On my drive into work every morning, I bounce between several Sirius XM news channels. By the time I pull into the parking lot and shut off the car, I feel I’ve been pretty well introduced to the most important news circulating around the present cycle until I tune in again for the drive home.
One morning this week while listening, I felt myself getting physically ill.
It was almost as if I had been teleported back to 2003, the year we invaded Iraq based on lies, legerdemain, and a corporate ratings-driven media beholden to salacious drama and pathos.
This time it was about North Korea.
The recent United Nations sanctions against North Korea have the world on edge. Sanctions have to capability to coerce a country into conforming to certain requirements, and in that respect they are preferable at times to war.
But what I heard was a media licking its chops. I could hear it saying,
“Sanctions are fine… For now. Our ratings will only last so long, though. If we are to survive, it is to war we must go.”
Mike Chinoy is a Senior Fellow at the U.S.-China Institute at the University of Southern California, the creator of the documentary series Assignment China, and the author of the books Meltdown: The Inside Story of the North Korean Nuclear Crisis and The Last POW.
In his piece Cipher Brief piece titled “Why the U.S. Media Gets North Korea Wrong,” he argues the media is able to actively seduce people into capitulating to the prospect of conflict with North Korea because of short-sighted reporting.
He cites a recent New York Times article, “How Trump’s Predecessors Dealt with the North Korean Threat,” in which the author attributes to Pyongyang’s dishonesty the 2002 collapse of the 1994 Agreed Framework deal that froze a North Korean nuclear program.
The article states:
“The United States spent millions in aid and only briefly delayed the North’s weapons program. President George W. Bush [then] confronted the North for secretly building a bomb and violating the terms of the agreement.”
We “spent millions” and North Korea fucked us over, then.
It isn’t as facile as that.
According to Chinoy:
“Just days after the Clinton administration signed the Agreed Framework, the Republicans took control of Congress. Promised aid was delayed, in some cases for years. Proliferation-resistant light water nuclear reactors, which the North had been promised as part of the deal, were never built. Nonetheless, Pyongyang froze activity at its Yongbyon reactor, which remained shut until early 2003. Had that not happened, the North would likely have had enough fissile material for more than 100 plutonium-based nuclear bombs – a fact critics of the Agreed Framework often ignore.
“When George W. Bush took office, he declined to reaffirm a communique the Clinton administration had signed with Pyongyang in late 2000 pledging ‘no hostile intent’ towards North Korea. Bush then included the North in his famous ‘Axis of Evil,’ and, as the U.S. prepared to invade Iraq and topple Saddam Hussein, senior administration officials openly talked of regime change in North Korea.”
In 2002, when U.S. intelligence confirmed Pyongyang was developing uranium, the Bush administration spurned North Korean negotiating attempts and threatened to withdraw from the Clinton-era Agreed Framework. This motivated North Korea to restart its Yongbyon reactor.
Most probably don’t know that. It should have been included in the Times piece.

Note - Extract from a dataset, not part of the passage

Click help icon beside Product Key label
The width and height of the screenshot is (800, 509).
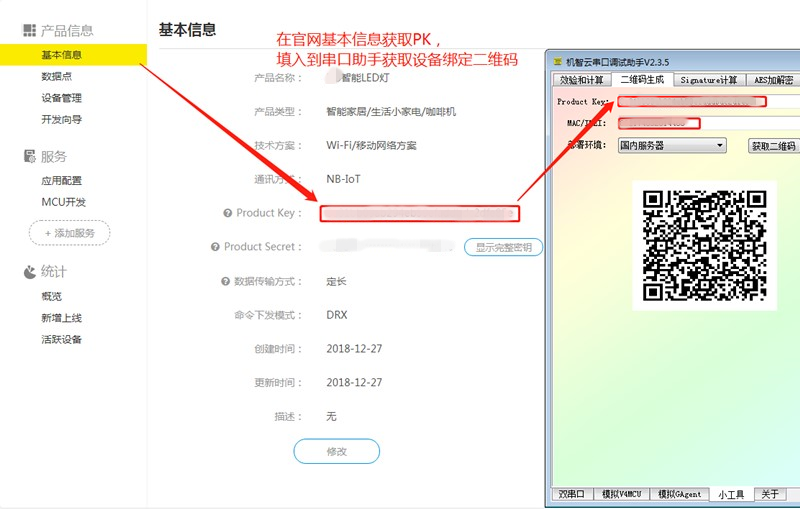click(228, 213)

It wasn’t.
Most are also unlikely to know about the 2005 Six Party Talks in Beijing, at which North Korea committed “to abandoning all nuclear weapons and existing nuclear programs and returning, at an early date, to the Treaty on the Non-proliferation of Nuclear Weapons.”
But if we simply went by the Times piece “Making Kim Jong-un Sweat,” we wouldn’t think this was such a seminal moment after it implies North Korea never intended to fulfill this commitment.

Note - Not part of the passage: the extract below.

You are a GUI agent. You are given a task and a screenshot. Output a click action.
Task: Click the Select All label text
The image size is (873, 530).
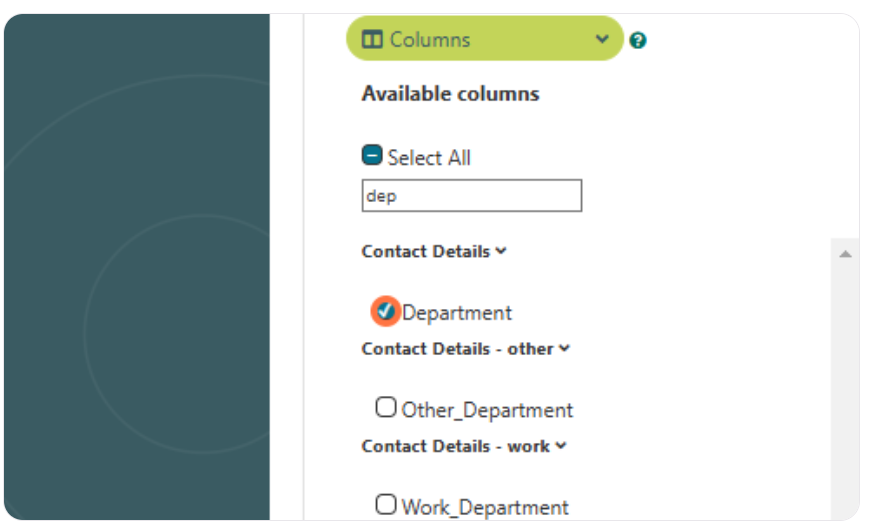click(429, 158)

“Both journalists ignored a crucial fact. The same week as the signing of the deal, which set out principles for the eventual denuclearization of the Korean peninsula and included a pledge from both Pyongyang AND Washington ‘to respect each other’s sovereignty, exist peacefully together, and take steps to normalize their relations,’ Washington hardliners imposed sweeping sanctions on a Macau bank where the North had dozens of accounts.”
I have never been to North Korea, and probably never will, so all I have is the media, the same as you.
We have a historic tendency to play the victim while the Big Bad Wolf is cresting the hill intent on blowing our house down–a tendency aided and abetted by a corporate news cycle that neglects to provide the whole story as it used to.